* Objetivo de la tarea:
Reproduzca sin cambios el tramo del texto sobre Mariella que va desde "Creo que a todos" hasta "para esas aficiones.", ambos incluidos.

Mariella tenía quizá 17 años cuando la conocí en la clase de la academia. La había tratado poco y más allá de un cortés «hola» o «chau», no habíamos conversado mucho. Era alegre y amable, además de muy buena alumna. Usaba tacos y en esa época pocas chicas lo hacían. Se pintaba a veces la boca roja y delineaba sus ojos de negro. Era una adolescente sexy y vital.
Algunos de aquel grupo ingresamos a la universidad –entre ellos Mariella y yo–, todos con grandes sueños profesionales. Yo postulaba a la facultad de Psicología, creo que ella a la de Derecho, algunos a Ciencias Sociales y otros más audaces a la entonces nueva facultad de Ciencias y
Artes de la Comunicación. A Mariella le fui perdiendo el rastro. No habíamos entablado un lazo importante y en las horas libres la encontraba cada vez menos. Con el paso de los meses, nuestros caminos no se cruzaron más.
Un tiempito después llegó a mis manos una publicación hecha por estudiantes llamada Vórtice. Era divertida, llena de color, con una carátula potente y cargada de escritos de jóvenes universitarios que se las habían ingeniado para publicar su arte. La abrí curiosa y disfruté mucho de esa chispa creativa y espontánea que transmitían sus autores. De pronto descubrí un poema intenso, profundo y apasionado, con imágenes hermosas, sensoriales y sensibles. Se llamaba «Jamás el silencio» y al leerlo se me puso la piel de gallina. Grande fue mi sorpresa al ver que la autora era aquella chica de la academia, conversadora y coqueta, quien de pronto traslucía un lado melancólico, onírico y conmovedor.
Diez años después, un día fui al teatro y de casualidad me encontré con ella. Le mencioné su poema y se desconcertó dulcemente de que yo lo tuviera tan presente. Le pregunté si había seguido escribiendo y me contó que ya no tanto. Que entre el trabajo y un negocio que la absorbía mucho, había ido postergando su afición por la escritura. Yo le dije que ese poema de su adolescencia me era muy especial y la animé a volver a la poesía. Vi emoción en sus ojos tímidos. Luego nos despedimos y desde ahí no la volví a ver.
Creo que a todos nos pasa como a Mariella, de una u otra manera, algunas pasiones del pasado se van quedando atrás. Yo de chica dibujaba horas, alucinando ser pintora cuando fuera grande; mi mejor amiga dirigía a sus primitas y creaba obras de teatro o shows de títeres o de modelaje; y tengo amigos que en la adolescencia tocaban con entusiasmo guitarra, piano o batería. Pero hoy ninguno parece tener tiempo para esas aficiones.
De niños somos juguetones y creativos y lo hacemos sin juzgarnos. Cogemos un palito e inmediatamente se convierte en espada. Un trapo y se convierte en capa. Unas palmadas en ritmo musical, un helado en micrófono, una lámpara en un escenario, una rima en una canción, y un «había una vez…» de pronto da pie a inventar un cuento. La imaginación está a flor de piel y la capacidad de disfrutarla, también.

* Información proporcionada:
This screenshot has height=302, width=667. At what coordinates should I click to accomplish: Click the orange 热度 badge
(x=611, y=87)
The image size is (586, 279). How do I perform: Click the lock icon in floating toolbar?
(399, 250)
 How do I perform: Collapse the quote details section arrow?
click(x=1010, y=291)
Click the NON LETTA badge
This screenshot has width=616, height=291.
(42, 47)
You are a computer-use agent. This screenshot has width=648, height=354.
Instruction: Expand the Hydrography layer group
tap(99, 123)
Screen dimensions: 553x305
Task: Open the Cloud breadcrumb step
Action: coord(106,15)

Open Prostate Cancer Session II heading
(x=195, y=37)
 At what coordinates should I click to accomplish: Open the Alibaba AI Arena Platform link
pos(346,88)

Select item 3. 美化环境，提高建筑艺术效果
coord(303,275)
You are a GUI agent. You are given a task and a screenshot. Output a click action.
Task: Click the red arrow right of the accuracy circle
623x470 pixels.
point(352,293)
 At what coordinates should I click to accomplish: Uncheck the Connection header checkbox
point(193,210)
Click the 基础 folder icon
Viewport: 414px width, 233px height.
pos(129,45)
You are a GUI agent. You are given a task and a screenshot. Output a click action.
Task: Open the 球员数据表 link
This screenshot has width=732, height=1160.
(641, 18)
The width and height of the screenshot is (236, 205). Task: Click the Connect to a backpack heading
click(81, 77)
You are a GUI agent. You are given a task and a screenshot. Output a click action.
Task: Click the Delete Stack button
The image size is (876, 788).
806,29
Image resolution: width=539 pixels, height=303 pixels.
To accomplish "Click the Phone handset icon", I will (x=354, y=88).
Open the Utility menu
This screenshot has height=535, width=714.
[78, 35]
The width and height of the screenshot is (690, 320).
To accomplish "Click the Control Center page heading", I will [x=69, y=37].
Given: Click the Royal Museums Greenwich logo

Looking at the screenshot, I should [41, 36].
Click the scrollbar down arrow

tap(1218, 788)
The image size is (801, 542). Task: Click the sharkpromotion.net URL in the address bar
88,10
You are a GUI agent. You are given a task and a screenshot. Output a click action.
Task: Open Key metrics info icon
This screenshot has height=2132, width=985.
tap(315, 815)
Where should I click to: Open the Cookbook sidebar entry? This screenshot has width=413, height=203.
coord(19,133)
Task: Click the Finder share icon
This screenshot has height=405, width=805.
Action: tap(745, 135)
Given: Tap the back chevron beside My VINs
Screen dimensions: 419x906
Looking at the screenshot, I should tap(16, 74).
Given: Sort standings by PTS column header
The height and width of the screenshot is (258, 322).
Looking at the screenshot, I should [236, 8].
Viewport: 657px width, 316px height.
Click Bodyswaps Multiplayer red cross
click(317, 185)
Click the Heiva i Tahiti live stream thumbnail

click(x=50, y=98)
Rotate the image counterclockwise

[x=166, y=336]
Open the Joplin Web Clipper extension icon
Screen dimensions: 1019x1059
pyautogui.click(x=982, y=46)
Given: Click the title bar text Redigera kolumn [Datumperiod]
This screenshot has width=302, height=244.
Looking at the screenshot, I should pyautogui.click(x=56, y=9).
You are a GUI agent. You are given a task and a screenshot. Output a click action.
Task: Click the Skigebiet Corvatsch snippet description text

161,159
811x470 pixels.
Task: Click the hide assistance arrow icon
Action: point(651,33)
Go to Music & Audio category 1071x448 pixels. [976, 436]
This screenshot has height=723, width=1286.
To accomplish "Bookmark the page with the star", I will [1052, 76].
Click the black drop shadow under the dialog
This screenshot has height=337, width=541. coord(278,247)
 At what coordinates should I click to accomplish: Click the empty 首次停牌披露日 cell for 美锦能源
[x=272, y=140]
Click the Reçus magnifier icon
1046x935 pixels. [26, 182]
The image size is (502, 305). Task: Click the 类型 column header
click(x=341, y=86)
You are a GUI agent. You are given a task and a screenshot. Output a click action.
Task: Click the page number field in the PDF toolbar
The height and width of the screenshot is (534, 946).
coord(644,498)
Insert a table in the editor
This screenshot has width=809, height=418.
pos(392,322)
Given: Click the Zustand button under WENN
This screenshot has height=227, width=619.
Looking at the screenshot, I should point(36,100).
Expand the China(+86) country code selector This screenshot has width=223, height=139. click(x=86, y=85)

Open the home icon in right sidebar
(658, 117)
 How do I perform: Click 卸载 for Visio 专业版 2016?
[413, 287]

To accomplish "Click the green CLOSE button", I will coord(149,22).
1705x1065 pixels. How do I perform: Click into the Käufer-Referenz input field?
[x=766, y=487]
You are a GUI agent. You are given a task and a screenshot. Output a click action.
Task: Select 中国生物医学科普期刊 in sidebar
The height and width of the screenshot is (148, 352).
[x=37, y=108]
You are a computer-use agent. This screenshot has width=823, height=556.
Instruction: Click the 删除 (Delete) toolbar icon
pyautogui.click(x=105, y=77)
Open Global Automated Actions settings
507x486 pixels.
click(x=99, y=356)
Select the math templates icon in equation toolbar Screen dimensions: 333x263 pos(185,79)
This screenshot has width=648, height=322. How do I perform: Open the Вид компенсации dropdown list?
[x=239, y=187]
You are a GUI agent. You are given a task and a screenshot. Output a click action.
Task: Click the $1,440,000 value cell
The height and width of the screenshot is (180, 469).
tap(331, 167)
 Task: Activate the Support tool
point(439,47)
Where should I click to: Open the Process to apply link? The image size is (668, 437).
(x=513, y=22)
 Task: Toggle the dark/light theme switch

* Respuesta escrita:
Creo que a todos nos pasa como a Mariella, de una u otra manera, algunas pasiones del pasado se van quedando atrás. Yo de chica dibujaba horas, alucinando ser pintora cuando fuera grande; mi mejor amiga dirigía a sus primitas y creaba obras de teatro o shows de títeres o de modelaje; y tengo amigos que en la adolescencia tocaban con entusiasmo guitarra, piano o batería. Pero hoy ninguno parece tener tiempo para esas aficiones.